In a move that’s certain not to sit well with Yahoo‘s would-be overlords in Redmond, the company has announced a partnership with MySpace and Google to form the non-profit OpenSocial Foundation, dedicated to driving the development of platform-neutral social applications for the Internet. The OpenSocial Foundation will service as a community-driven, neutral forum for developing applications for Google’s OpenSocial API. The organization will operate as a non-profit, with member organizations assigning it assets by July 1.
“Yahoo believes in supporting community-driven industry specifications and expects that OpenSocial will fuel innovation and make the web more relevant and more enjoyable to millions of users,” said Yahoo’s VP for platforms Wade Chambers, in a statement. “Our support builds on similar efforts with the OpenID community and will expand the opportunity for developers and publishers to benefit from an open and increasingly social web.”
Yahoo announced support for OpenID back in January.
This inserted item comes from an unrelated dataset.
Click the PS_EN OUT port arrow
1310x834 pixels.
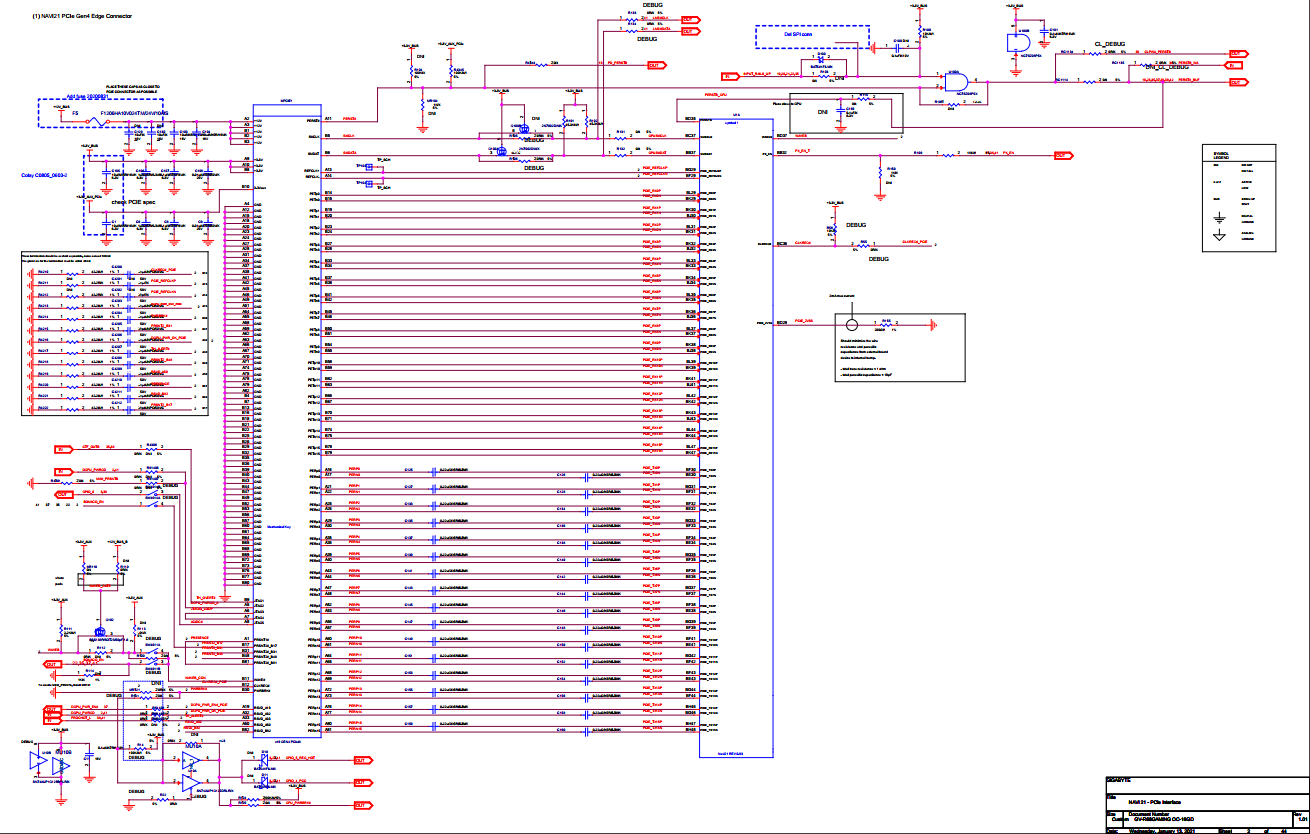[x=1061, y=155]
Google’s OpenSocial API, announced in late 2007, is designed to enable developers to create a social applications (say, for sharing photos, favorite songs, polls, or anything else), build the application to a single set of programming interfaces, and be able to deploy that applications seamlessly across a broad range of social networks, including as MySpace, bebo, Facebook, LinkedIn, and others.
The OpenSocial Foundation Web site will host the latest OpenSocial specifications and links to development resources. Google, Yahoo, and MySpace say engineers from all three companies will work to release the specs under Creative Commons licenses and develop an open source reference implementation—dubbed Shindig—as a project in the Apache Software Foundation’s incubator.
Redmond software giant Microsoft Corporation is currently attempting to acquire Yahoo in a $40+ billion deal. Microsoft does not currently support OpenSocial (a proposed standard from rival Google). Yahoo’s continued involvement in the OpenSocial Foundation would be questionable if Microsoft’s takeover attempt succeeds.